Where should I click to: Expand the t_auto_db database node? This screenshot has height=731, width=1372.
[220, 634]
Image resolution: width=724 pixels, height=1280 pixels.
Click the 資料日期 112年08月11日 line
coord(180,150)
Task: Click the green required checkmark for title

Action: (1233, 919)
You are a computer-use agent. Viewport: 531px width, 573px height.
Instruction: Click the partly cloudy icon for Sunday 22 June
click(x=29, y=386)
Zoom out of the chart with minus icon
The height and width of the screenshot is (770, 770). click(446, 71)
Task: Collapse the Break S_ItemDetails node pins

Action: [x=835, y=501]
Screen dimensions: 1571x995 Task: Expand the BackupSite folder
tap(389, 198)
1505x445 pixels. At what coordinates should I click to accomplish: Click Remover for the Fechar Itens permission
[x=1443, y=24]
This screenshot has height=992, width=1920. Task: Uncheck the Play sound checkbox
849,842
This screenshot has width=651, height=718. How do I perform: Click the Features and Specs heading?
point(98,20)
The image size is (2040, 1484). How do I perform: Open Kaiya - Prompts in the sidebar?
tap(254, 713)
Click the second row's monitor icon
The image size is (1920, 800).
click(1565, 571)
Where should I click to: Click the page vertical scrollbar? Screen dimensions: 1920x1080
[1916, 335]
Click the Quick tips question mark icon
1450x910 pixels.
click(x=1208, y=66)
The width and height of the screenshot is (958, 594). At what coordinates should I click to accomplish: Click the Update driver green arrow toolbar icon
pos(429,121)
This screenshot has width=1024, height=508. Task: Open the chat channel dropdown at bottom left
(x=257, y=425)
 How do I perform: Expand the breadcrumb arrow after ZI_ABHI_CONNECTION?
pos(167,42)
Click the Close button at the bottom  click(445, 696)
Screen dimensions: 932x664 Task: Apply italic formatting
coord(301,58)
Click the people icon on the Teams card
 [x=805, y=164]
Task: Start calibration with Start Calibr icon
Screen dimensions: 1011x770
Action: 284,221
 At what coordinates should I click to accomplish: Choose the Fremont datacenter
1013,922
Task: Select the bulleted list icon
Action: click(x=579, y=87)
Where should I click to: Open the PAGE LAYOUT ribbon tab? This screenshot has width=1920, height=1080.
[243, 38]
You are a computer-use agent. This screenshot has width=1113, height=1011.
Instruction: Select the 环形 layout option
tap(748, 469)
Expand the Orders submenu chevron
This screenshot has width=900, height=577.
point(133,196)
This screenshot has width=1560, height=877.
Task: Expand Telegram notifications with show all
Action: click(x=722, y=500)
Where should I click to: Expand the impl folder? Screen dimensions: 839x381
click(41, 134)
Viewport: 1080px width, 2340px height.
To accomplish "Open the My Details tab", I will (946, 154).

**Work to be completed:** Write out all of the material above line for line, with no changes.

**In response:**
Where should I click to: Expand the t_auto_db database node? This screenshot has height=731, width=1372.
[220, 634]
Image resolution: width=724 pixels, height=1280 pixels.
Click the 資料日期 112年08月11日 line
coord(180,150)
Task: Click the green required checkmark for title

Action: (1233, 919)
You are a computer-use agent. Viewport: 531px width, 573px height.
Instruction: Click the partly cloudy icon for Sunday 22 June
click(x=29, y=386)
Zoom out of the chart with minus icon
The height and width of the screenshot is (770, 770). click(446, 71)
Task: Collapse the Break S_ItemDetails node pins

Action: [x=835, y=501]
Screen dimensions: 1571x995 Task: Expand the BackupSite folder
tap(389, 198)
1505x445 pixels. At what coordinates should I click to accomplish: Click Remover for the Fechar Itens permission
[x=1443, y=24]
This screenshot has height=992, width=1920. Task: Uncheck the Play sound checkbox
849,842
This screenshot has width=651, height=718. How do I perform: Click the Features and Specs heading?
point(98,20)
The image size is (2040, 1484). How do I perform: Open Kaiya - Prompts in the sidebar?
tap(254, 713)
Click the second row's monitor icon
The image size is (1920, 800).
click(1565, 571)
Where should I click to: Click the page vertical scrollbar? Screen dimensions: 1920x1080
[1916, 335]
Click the Quick tips question mark icon
1450x910 pixels.
click(x=1208, y=66)
The width and height of the screenshot is (958, 594). At what coordinates should I click to accomplish: Click the Update driver green arrow toolbar icon
pos(429,121)
This screenshot has width=1024, height=508. Task: Open the chat channel dropdown at bottom left
(x=257, y=425)
 How do I perform: Expand the breadcrumb arrow after ZI_ABHI_CONNECTION?
pos(167,42)
Click the Close button at the bottom  click(445, 696)
Screen dimensions: 932x664 Task: Apply italic formatting
coord(301,58)
Click the people icon on the Teams card
 [x=805, y=164]
Task: Start calibration with Start Calibr icon
Screen dimensions: 1011x770
Action: 284,221
 At what coordinates should I click to accomplish: Choose the Fremont datacenter
1013,922
Task: Select the bulleted list icon
Action: click(x=579, y=87)
Where should I click to: Open the PAGE LAYOUT ribbon tab? This screenshot has width=1920, height=1080.
[243, 38]
You are a computer-use agent. This screenshot has width=1113, height=1011.
Instruction: Select the 环形 layout option
tap(748, 469)
Expand the Orders submenu chevron
This screenshot has width=900, height=577.
point(133,196)
This screenshot has width=1560, height=877.
Task: Expand Telegram notifications with show all
Action: click(x=722, y=500)
Where should I click to: Expand the impl folder? Screen dimensions: 839x381
click(41, 134)
Viewport: 1080px width, 2340px height.
To accomplish "Open the My Details tab", I will (946, 154).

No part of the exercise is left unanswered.